◆ Problem to work on
Scale the listing below by rewriting all of its lines, requests included, with each coordinate in the answers multiplied by 2.4 and rounded to a whole number, halves rounded up. Leave the pictures out of your version.

+++

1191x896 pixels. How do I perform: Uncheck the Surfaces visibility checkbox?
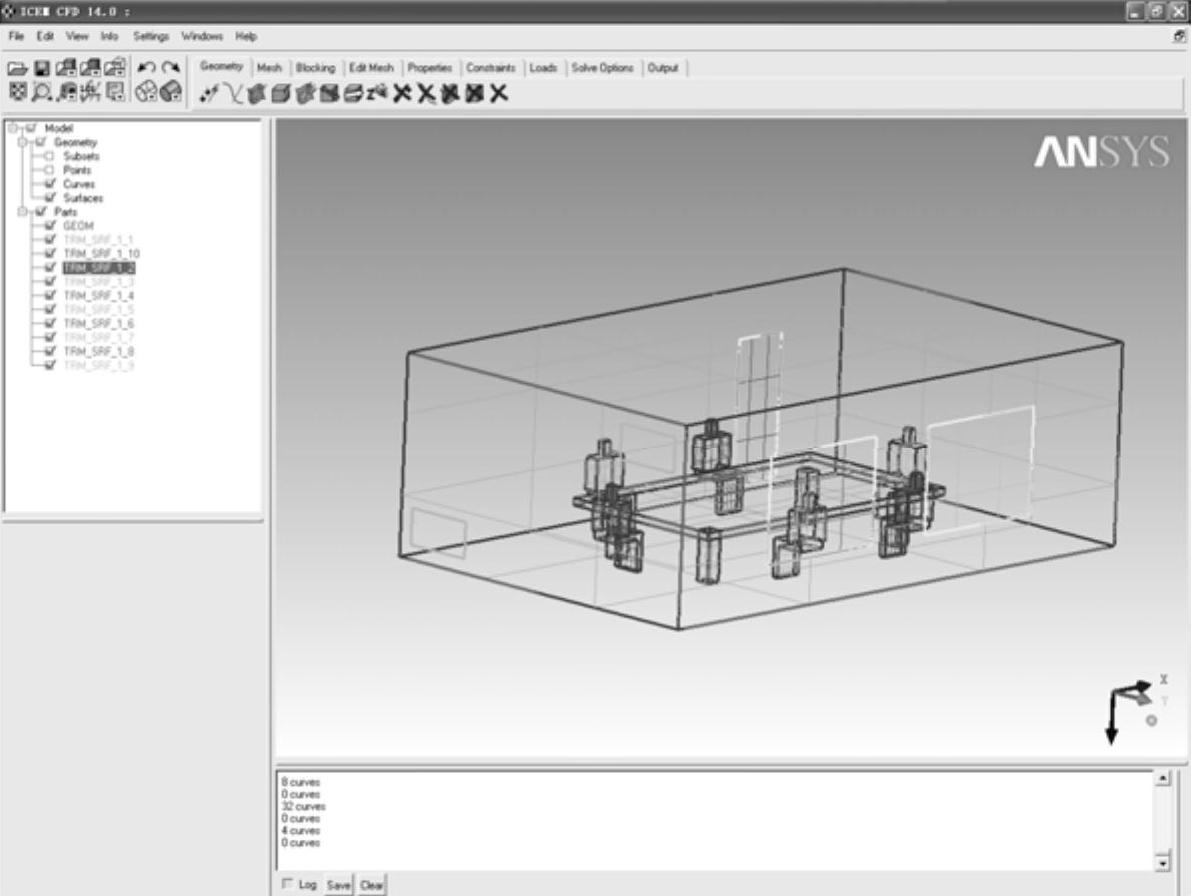click(49, 199)
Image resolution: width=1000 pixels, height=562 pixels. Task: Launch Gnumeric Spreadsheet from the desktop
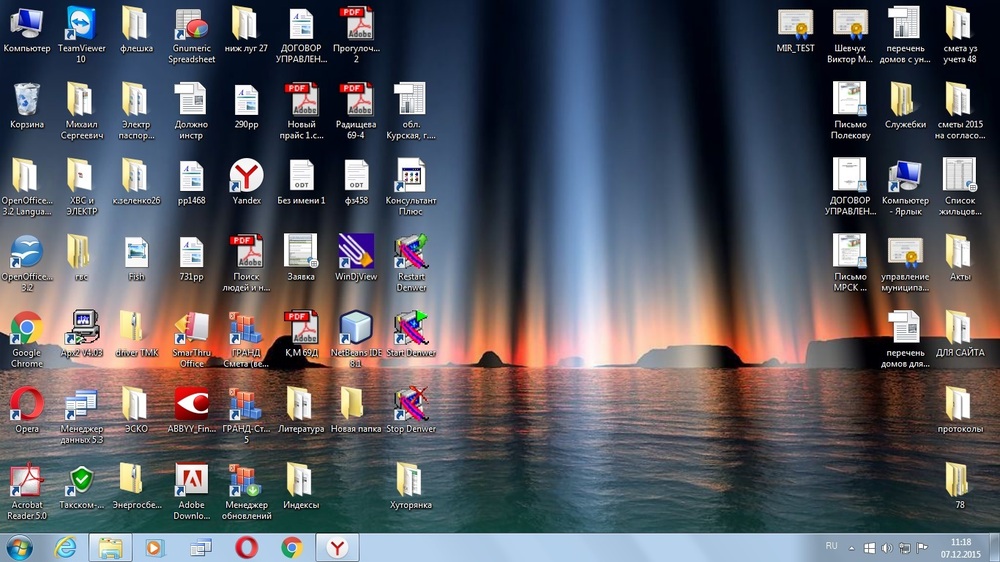[191, 24]
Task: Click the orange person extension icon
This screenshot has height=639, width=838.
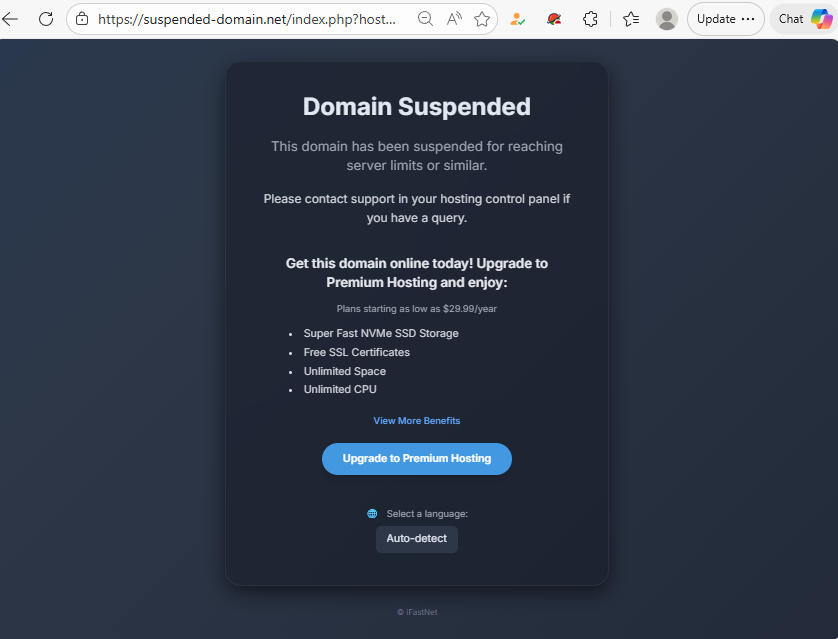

+++

◆ Answer for the task
1191x896 pixels. How do I perform: Uncheck the Surfaces visibility checkbox?
click(118, 478)
Image resolution: width=1000 pixels, height=562 pixels. Task: Launch Gnumeric Spreadsheet from the desktop
[458, 58]
Task: Click the orange person extension icon
This screenshot has height=639, width=838.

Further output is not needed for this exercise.